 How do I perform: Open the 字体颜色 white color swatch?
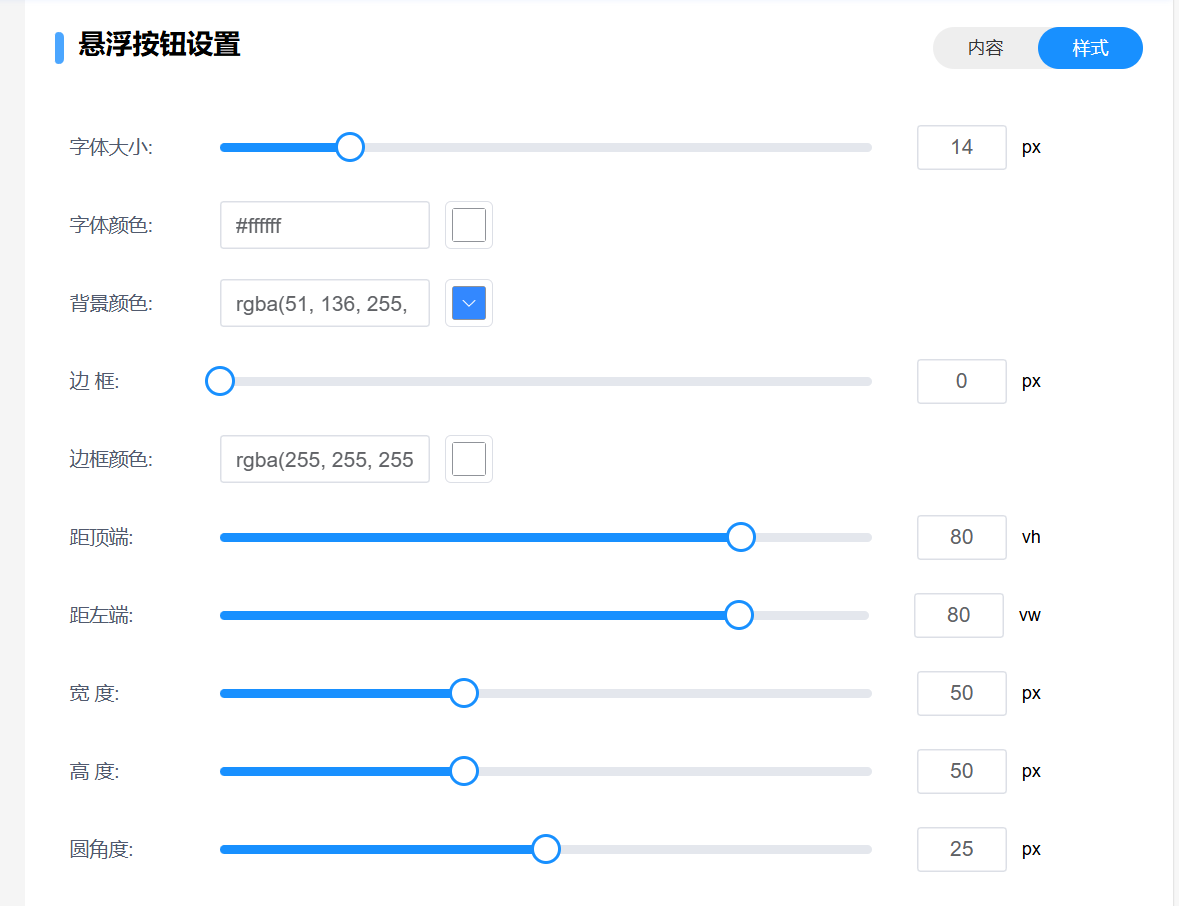(x=468, y=225)
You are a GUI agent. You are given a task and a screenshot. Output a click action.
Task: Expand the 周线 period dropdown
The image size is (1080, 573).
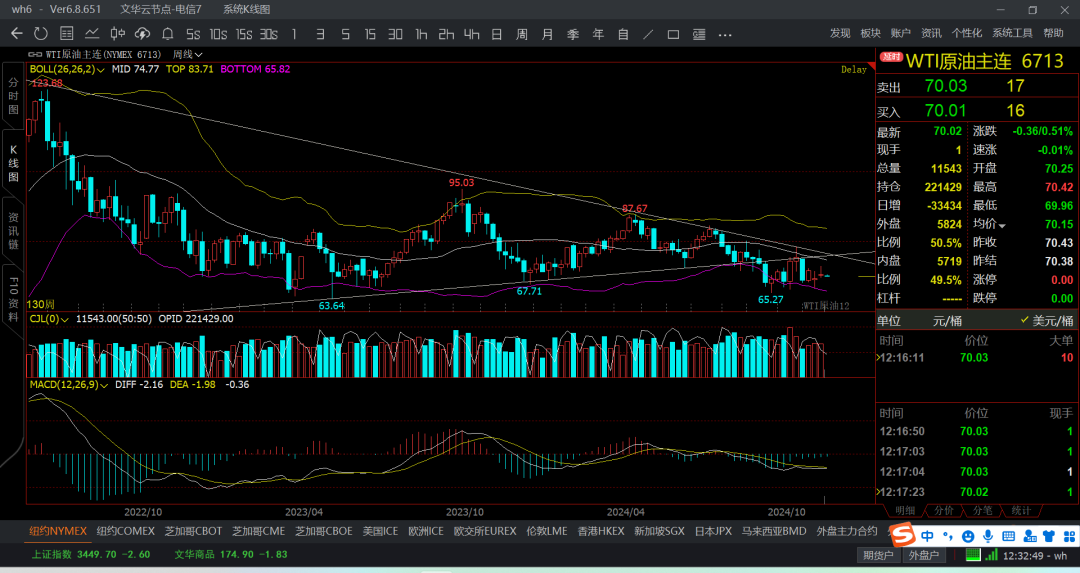(x=183, y=53)
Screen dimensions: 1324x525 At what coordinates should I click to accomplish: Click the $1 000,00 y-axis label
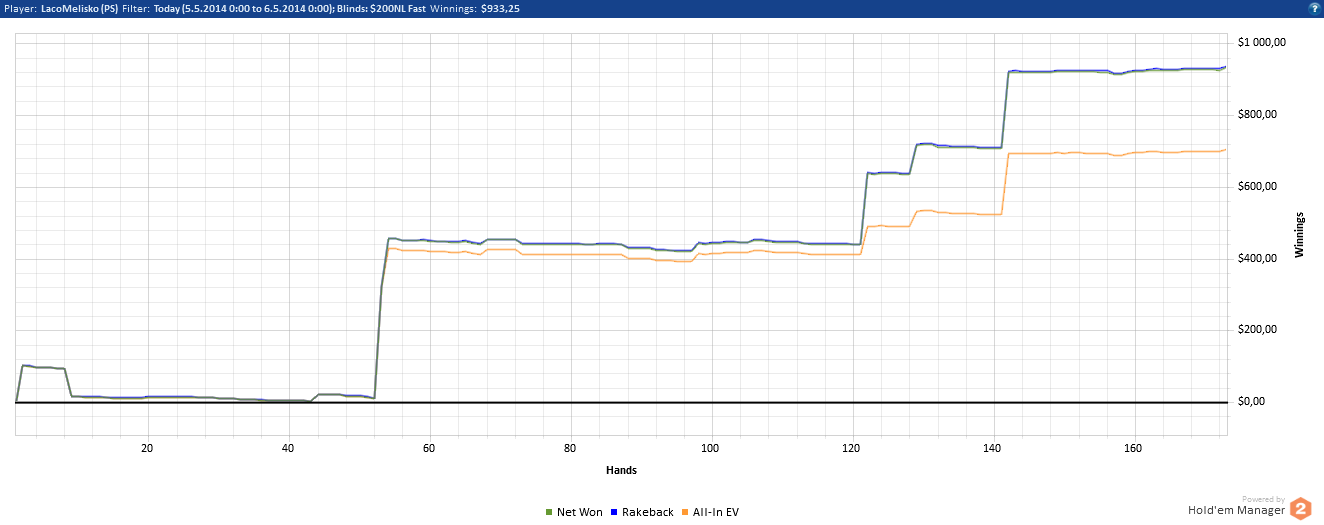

= = = =

_To be done_: Pull out each line of the items above that contains the word "click", and copy those lines unchanged.

_The output_:
You are a GUI agent. You are given a task and a screenshot. Output a click action.
Screen dimensions: 1324x525 At what coordinates should I click to accomplish: Click the $1 000,00 y-axis label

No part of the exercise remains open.